Passage shown |
════════════════════

India's premier luxury lifestyle women's magazine
Wine & Dine
September 24, 2017

The Dim Sums At Bandra’s Newly-Opened House Of Mandarin Are Truly Unmissable!

Text by Sadaf Shaikh

Bursting with both flavour and colour, the dumplings made our our table look less like a piece of furniture and more like a garden during spring

The House of Mandarin, founded by Rachel Goenka, CEO of the popular Sassy Spoon chain of restaurants, opened its doors to the public on Friday. Touted as the next cool contemporary Chinese eatery, the ambience is warm and inviting, with hand-painted murals gracing the walls and dark rosewood furniture lending a homely vibe to the whole affair. Among the first to review the fare, we were ushered in and seated in a snug corner where the head chef and in-house mixologist came to take stock of our food preferences.We placed our trust (and our stomachs) in their hands and asked them to bring us whatever they deemed fit. We then sat and waited with bated breath, hoping for the best.

════════════════════

Given data |
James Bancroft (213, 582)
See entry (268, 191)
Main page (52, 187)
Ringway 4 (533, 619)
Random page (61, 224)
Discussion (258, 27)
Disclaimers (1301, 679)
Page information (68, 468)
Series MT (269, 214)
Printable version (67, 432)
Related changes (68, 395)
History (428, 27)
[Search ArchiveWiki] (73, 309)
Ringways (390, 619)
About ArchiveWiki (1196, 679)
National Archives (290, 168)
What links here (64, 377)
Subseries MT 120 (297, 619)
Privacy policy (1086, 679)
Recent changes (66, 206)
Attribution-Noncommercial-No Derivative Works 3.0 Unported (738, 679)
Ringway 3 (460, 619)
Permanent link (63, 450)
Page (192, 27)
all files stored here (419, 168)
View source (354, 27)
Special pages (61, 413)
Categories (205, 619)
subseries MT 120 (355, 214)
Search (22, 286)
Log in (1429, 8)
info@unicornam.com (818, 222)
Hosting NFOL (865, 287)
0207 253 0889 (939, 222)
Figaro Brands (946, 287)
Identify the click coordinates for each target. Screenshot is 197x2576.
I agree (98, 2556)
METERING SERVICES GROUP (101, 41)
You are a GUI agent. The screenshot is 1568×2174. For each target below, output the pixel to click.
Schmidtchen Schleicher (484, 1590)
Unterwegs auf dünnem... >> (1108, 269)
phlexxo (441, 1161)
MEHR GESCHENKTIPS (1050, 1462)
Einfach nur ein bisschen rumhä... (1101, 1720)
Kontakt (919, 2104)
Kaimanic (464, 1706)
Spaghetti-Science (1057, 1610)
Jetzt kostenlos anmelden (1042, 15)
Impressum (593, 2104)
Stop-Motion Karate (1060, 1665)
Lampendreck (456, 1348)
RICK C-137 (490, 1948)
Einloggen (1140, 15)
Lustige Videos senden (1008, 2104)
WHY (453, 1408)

════════════════════

What to do |
A: In the review of the House of Mandarin, who founded the restaurant?
B: Reproduce the House of Mandarin review between "The House of" and "for the best.", inclusive, substituting "teak" for "rosewood".

Solutions by task |
A: Rachel Goenka, CEO of the Sassy Spoon chain of restaurants.

B:
The House of Mandarin, founded by Rachel Goenka, CEO of the popular Sassy Spoon chain of restaurants, opened its doors to the public on Friday. Touted as the next cool contemporary Chinese eatery, the ambience is warm and inviting, with hand-painted murals gracing the walls and dark teak furniture lending a homely vibe to the whole affair. Among the first to review the fare, we were ushered in and seated in a snug corner where the head chef and in-house mixologist came to take stock of our food preferences.We placed our trust (and our stomachs) in their hands and asked them to bring us whatever they deemed fit. We then sat and waited with bated breath, hoping for the best.